— HOW TO COMPLETE THIS TASK —
Line by line, copy out the data that follows.

— MATERIAL FOR THIS EXERCISE —
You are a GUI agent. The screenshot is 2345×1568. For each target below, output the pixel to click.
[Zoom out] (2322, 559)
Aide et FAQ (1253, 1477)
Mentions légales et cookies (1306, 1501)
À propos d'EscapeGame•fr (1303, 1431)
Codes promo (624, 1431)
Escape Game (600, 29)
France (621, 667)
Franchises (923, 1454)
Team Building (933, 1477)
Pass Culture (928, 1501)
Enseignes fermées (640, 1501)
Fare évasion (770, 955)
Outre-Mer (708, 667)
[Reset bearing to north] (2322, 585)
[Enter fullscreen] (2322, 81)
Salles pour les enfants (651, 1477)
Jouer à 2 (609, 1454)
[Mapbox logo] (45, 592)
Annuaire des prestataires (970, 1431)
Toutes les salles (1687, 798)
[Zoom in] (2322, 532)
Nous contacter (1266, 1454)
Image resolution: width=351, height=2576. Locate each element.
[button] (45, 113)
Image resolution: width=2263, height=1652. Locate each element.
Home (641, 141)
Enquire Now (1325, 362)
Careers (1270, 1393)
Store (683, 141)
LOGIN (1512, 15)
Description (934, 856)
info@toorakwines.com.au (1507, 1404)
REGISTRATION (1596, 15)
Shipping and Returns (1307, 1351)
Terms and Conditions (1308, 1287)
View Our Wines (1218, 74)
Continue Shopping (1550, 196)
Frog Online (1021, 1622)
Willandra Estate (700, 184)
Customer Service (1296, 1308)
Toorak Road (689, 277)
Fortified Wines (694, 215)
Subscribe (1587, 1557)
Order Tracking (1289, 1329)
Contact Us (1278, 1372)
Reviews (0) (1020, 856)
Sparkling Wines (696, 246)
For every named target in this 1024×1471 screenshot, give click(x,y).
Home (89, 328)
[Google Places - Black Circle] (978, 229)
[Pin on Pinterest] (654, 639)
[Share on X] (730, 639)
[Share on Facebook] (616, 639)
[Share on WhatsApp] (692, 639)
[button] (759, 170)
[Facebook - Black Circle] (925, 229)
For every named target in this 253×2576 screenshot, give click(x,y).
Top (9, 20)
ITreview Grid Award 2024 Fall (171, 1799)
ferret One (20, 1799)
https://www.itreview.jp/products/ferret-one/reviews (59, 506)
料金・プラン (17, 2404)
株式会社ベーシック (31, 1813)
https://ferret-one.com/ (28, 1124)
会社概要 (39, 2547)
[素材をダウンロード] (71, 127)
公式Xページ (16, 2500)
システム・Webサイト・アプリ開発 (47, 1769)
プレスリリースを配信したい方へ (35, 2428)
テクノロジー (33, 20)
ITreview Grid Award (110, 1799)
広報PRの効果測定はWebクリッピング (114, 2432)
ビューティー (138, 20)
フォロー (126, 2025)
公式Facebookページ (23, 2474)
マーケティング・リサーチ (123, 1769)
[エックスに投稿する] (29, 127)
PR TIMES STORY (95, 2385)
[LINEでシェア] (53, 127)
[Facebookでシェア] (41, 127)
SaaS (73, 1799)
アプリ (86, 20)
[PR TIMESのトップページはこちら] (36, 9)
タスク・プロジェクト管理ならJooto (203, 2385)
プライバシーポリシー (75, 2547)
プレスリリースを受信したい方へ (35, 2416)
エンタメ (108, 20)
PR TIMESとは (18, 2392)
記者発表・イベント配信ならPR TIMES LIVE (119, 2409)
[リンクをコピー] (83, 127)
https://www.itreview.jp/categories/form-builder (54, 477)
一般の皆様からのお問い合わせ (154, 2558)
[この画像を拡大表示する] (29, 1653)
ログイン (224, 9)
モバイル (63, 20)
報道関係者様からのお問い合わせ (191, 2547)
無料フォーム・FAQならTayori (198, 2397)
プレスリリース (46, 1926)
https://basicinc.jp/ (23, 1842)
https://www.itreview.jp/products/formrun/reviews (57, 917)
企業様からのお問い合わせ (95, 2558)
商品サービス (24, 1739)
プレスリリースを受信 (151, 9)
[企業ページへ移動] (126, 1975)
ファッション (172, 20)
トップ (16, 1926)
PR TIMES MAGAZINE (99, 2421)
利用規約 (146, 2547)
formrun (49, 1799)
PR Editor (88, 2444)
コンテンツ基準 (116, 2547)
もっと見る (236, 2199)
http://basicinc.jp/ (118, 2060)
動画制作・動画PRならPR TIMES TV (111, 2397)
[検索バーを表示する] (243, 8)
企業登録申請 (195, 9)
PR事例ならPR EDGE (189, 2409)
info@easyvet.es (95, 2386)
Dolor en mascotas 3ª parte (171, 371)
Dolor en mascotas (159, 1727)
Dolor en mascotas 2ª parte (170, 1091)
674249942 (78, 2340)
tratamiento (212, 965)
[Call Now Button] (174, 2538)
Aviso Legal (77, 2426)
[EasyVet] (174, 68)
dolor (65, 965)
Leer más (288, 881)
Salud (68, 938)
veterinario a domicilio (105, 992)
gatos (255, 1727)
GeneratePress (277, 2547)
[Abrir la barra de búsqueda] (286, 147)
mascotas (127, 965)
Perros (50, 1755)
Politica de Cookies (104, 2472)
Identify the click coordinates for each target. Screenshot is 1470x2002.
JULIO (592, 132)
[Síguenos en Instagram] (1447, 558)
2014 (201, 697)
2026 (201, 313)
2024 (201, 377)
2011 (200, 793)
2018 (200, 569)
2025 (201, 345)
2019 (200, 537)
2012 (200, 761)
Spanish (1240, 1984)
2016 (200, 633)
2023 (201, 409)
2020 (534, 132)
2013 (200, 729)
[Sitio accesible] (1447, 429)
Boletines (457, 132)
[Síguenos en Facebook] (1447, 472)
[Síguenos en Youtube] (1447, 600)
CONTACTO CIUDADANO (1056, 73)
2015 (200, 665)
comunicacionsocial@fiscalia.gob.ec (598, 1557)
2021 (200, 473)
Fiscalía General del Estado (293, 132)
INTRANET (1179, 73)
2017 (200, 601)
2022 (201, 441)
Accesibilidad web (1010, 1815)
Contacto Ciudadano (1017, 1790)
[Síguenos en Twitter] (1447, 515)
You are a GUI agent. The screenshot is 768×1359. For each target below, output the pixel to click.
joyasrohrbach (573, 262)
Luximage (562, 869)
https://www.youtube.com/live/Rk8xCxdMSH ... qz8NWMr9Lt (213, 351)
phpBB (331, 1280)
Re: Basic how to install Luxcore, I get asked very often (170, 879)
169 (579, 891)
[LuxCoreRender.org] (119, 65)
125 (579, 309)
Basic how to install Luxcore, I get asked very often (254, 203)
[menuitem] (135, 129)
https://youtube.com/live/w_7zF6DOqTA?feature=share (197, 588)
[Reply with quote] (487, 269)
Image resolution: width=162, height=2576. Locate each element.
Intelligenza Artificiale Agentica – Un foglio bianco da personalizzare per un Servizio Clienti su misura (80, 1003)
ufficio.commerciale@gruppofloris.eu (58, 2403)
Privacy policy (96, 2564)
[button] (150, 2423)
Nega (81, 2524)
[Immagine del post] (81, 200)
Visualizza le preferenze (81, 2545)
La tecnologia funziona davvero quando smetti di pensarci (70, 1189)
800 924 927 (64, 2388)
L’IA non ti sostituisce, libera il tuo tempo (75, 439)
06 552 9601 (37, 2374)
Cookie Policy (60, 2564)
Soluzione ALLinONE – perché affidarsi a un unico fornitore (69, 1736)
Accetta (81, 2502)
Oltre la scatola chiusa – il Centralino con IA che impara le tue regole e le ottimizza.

— YOUR SOLUTION —
You are a GUI agent. The screenshot is 2345×1568. For each target below, output the pixel to click.
[Zoom out] (2322, 559)
Aide et FAQ (1253, 1477)
Mentions légales et cookies (1306, 1501)
À propos d'EscapeGame•fr (1303, 1431)
Codes promo (624, 1431)
Escape Game (600, 29)
France (621, 667)
Franchises (923, 1454)
Team Building (933, 1477)
Pass Culture (928, 1501)
Enseignes fermées (640, 1501)
Fare évasion (770, 955)
Outre-Mer (708, 667)
[Reset bearing to north] (2322, 585)
[Enter fullscreen] (2322, 81)
Salles pour les enfants (651, 1477)
Jouer à 2 (609, 1454)
[Mapbox logo] (45, 592)
Annuaire des prestataires (970, 1431)
Toutes les salles (1687, 798)
[Zoom in] (2322, 532)
Nous contacter (1266, 1454)
Image resolution: width=351, height=2576. Locate each element.
[button] (45, 113)
Image resolution: width=2263, height=1652. Locate each element.
Home (641, 141)
Enquire Now (1325, 362)
Careers (1270, 1393)
Store (683, 141)
LOGIN (1512, 15)
Description (934, 856)
info@toorakwines.com.au (1507, 1404)
REGISTRATION (1596, 15)
Shipping and Returns (1307, 1351)
Terms and Conditions (1308, 1287)
View Our Wines (1218, 74)
Continue Shopping (1550, 196)
Frog Online (1021, 1622)
Willandra Estate (700, 184)
Customer Service (1296, 1308)
Toorak Road (689, 277)
Fortified Wines (694, 215)
Subscribe (1587, 1557)
Order Tracking (1289, 1329)
Contact Us (1278, 1372)
Reviews (0) (1020, 856)
Sparkling Wines (696, 246)
For every named target in this 1024×1471 screenshot, give click(x,y).
Home (89, 328)
[Google Places - Black Circle] (978, 229)
[Pin on Pinterest] (654, 639)
[Share on X] (730, 639)
[Share on Facebook] (616, 639)
[Share on WhatsApp] (692, 639)
[button] (759, 170)
[Facebook - Black Circle] (925, 229)
For every named target in this 253×2576 screenshot, give click(x,y).
Top (9, 20)
ITreview Grid Award 2024 Fall (171, 1799)
ferret One (20, 1799)
https://www.itreview.jp/products/ferret-one/reviews (59, 506)
料金・プラン (17, 2404)
株式会社ベーシック (31, 1813)
https://ferret-one.com/ (28, 1124)
会社概要 (39, 2547)
[素材をダウンロード] (71, 127)
公式Xページ (16, 2500)
システム・Webサイト・アプリ開発 (47, 1769)
プレスリリースを配信したい方へ (35, 2428)
テクノロジー (33, 20)
ITreview Grid Award (110, 1799)
広報PRの効果測定はWebクリッピング (114, 2432)
ビューティー (138, 20)
フォロー (126, 2025)
公式Facebookページ (23, 2474)
マーケティング・リサーチ (123, 1769)
[エックスに投稿する] (29, 127)
PR TIMES STORY (95, 2385)
[LINEでシェア] (53, 127)
[Facebookでシェア] (41, 127)
SaaS (73, 1799)
アプリ (86, 20)
[PR TIMESのトップページはこちら] (36, 9)
タスク・プロジェクト管理ならJooto (203, 2385)
プライバシーポリシー (75, 2547)
プレスリリースを受信したい方へ (35, 2416)
エンタメ (108, 20)
PR TIMESとは (18, 2392)
記者発表・イベント配信ならPR TIMES LIVE (119, 2409)
[リンクをコピー] (83, 127)
https://www.itreview.jp/categories/form-builder (54, 477)
一般の皆様からのお問い合わせ (154, 2558)
[この画像を拡大表示する] (29, 1653)
ログイン (224, 9)
モバイル (63, 20)
報道関係者様からのお問い合わせ (191, 2547)
無料フォーム・FAQならTayori (198, 2397)
プレスリリース (46, 1926)
https://basicinc.jp/ (23, 1842)
https://www.itreview.jp/products/formrun/reviews (57, 917)
企業様からのお問い合わせ (95, 2558)
商品サービス (24, 1739)
プレスリリースを受信 (151, 9)
[企業ページへ移動] (126, 1975)
ファッション (172, 20)
トップ (16, 1926)
PR TIMES MAGAZINE (99, 2421)
利用規約 (146, 2547)
formrun (49, 1799)
PR Editor (88, 2444)
コンテンツ基準 (116, 2547)
もっと見る (236, 2199)
http://basicinc.jp/ (118, 2060)
動画制作・動画PRならPR TIMES TV (111, 2397)
[検索バーを表示する] (243, 8)
企業登録申請 (195, 9)
PR事例ならPR EDGE (189, 2409)
info@easyvet.es (95, 2386)
Dolor en mascotas 3ª parte (171, 371)
Dolor en mascotas (159, 1727)
Dolor en mascotas 2ª parte (170, 1091)
674249942 (78, 2340)
tratamiento (212, 965)
[Call Now Button] (174, 2538)
Aviso Legal (77, 2426)
[EasyVet] (174, 68)
dolor (65, 965)
Leer más (288, 881)
Salud (68, 938)
veterinario a domicilio (105, 992)
gatos (255, 1727)
GeneratePress (277, 2547)
[Abrir la barra de búsqueda] (286, 147)
mascotas (127, 965)
Perros (50, 1755)
Politica de Cookies (104, 2472)
Identify the click coordinates for each target. Screenshot is 1470x2002.
JULIO (592, 132)
[Síguenos en Instagram] (1447, 558)
2014 (201, 697)
2026 (201, 313)
2024 (201, 377)
2011 (200, 793)
2018 (200, 569)
2025 (201, 345)
2019 (200, 537)
2012 (200, 761)
Spanish (1240, 1984)
2016 (200, 633)
2023 (201, 409)
2020 (534, 132)
2013 (200, 729)
[Sitio accesible] (1447, 429)
Boletines (457, 132)
[Síguenos en Facebook] (1447, 472)
[Síguenos en Youtube] (1447, 600)
CONTACTO CIUDADANO (1056, 73)
2015 (200, 665)
comunicacionsocial@fiscalia.gob.ec (598, 1557)
2021 (200, 473)
Fiscalía General del Estado (293, 132)
INTRANET (1179, 73)
2017 (200, 601)
2022 (201, 441)
Accesibilidad web (1010, 1815)
Contacto Ciudadano (1017, 1790)
[Síguenos en Twitter] (1447, 515)
You are a GUI agent. The screenshot is 768×1359. For each target below, output the pixel to click.
joyasrohrbach (573, 262)
Luximage (562, 869)
https://www.youtube.com/live/Rk8xCxdMSH ... qz8NWMr9Lt (213, 351)
phpBB (331, 1280)
Re: Basic how to install Luxcore, I get asked very often (170, 879)
169 (579, 891)
[LuxCoreRender.org] (119, 65)
125 (579, 309)
Basic how to install Luxcore, I get asked very often (254, 203)
[menuitem] (135, 129)
https://youtube.com/live/w_7zF6DOqTA?feature=share (197, 588)
[Reply with quote] (487, 269)
Image resolution: width=162, height=2576. Locate each element.
Intelligenza Artificiale Agentica – Un foglio bianco da personalizzare per un Servizio Clienti su misura (80, 1003)
ufficio.commerciale@gruppofloris.eu (58, 2403)
Privacy policy (96, 2564)
[button] (150, 2423)
Nega (81, 2524)
[Immagine del post] (81, 200)
Visualizza le preferenze (81, 2545)
La tecnologia funziona davvero quando smetti di pensarci (70, 1189)
800 924 927 (64, 2388)
L’IA non ti sostituisce, libera il tuo tempo (75, 439)
06 552 9601 (37, 2374)
Cookie Policy (60, 2564)
Soluzione ALLinONE – perché affidarsi a un unico fornitore (69, 1736)
Accetta (81, 2502)
Oltre la scatola chiusa – il Centralino con IA che impara le tue regole e le ottimizza.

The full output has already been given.